Analogously, --nb_replicate and --replicate_name define the number and name of cells that are used as input to the CpG model. --nb_replicate 3 will only use observed methylation states from the first three cells, and allows to briefly test the CpG model.

--dna_wlen specifies the size of DNA sequence windows that will be used as input to the DNA model. For example, --dna_wlen 101 will train only on windows of size 101, instead of using the full window length that was specified when creating data files with dcpg_data.py.

Analogously, --cpg_wlen specifies the sum of the number of observed CpG sites to the left and the right of the target CpG site for training the CpG model. For example, --cpg_wlen 10 will use 5 observed CpG sites to the left and to the right.
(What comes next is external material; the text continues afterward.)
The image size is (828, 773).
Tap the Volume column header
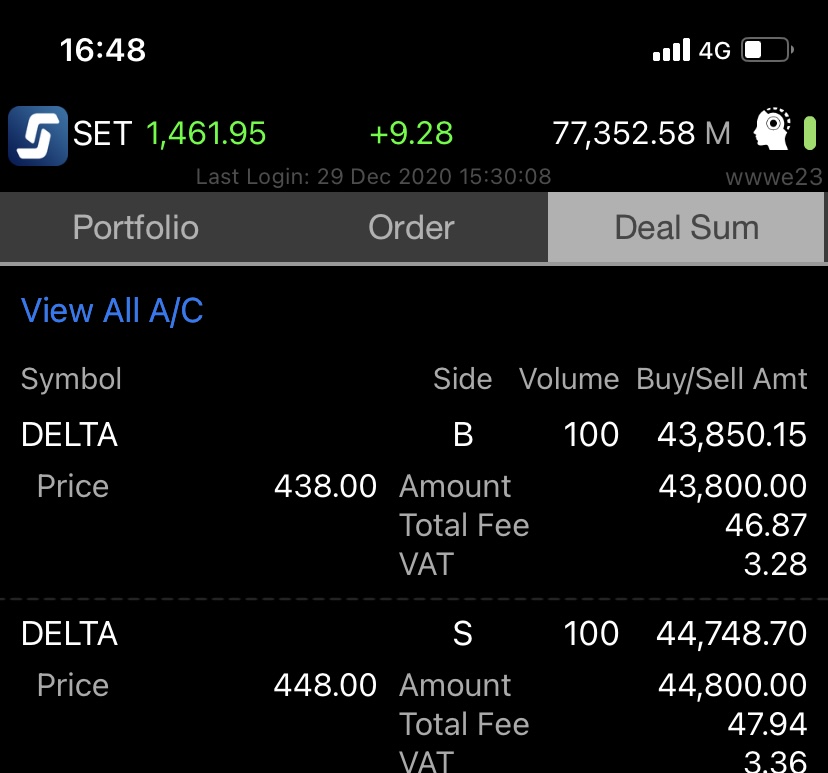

Fine-tuning and training selected components

dcpg_train.py provides different arguments that allow to selectively train only some components of a model.

With --fine_tune, only the output layer will be trained. As the name implies, this argument is useful for fine-tuning a pre-trained model.

--train_models specifies which models are trained. For example, --train_models joint will train the Joint model, but not the DNA and CpG model. --train_models cpg joint will train the CpG and Joint model, but not the DNA model.

--trainable and --not_trainable allow including and excluding certain layers. For example, --not_trainable '.*' --trainable 'dna/.*_2' will only train the second layers of the DNA model.

--freeze_filter excludes the first convolutional layer of the DNA model from training.

Configuring the Keras backend

DeepCpG use the Keras deep learning library, which supports Theano or Tensorflow as backend. While Theano has long been the dominant deep learning library, Tensorflow is more suited for parallelizing computations on multiple GPUs and CPUs, and provides TensorBoard to interactively monitor training.

You can configure the backend by setting the backend attribute in ~/.keras/keras.json to tensorflow or theano. Alternatively you can set the environemnt variable KERAS_BACKEND='tensorflow' to use Tensorflow, or KERAS_BACKEND='theano' to use Theano.

You can find more information about Keras backends here.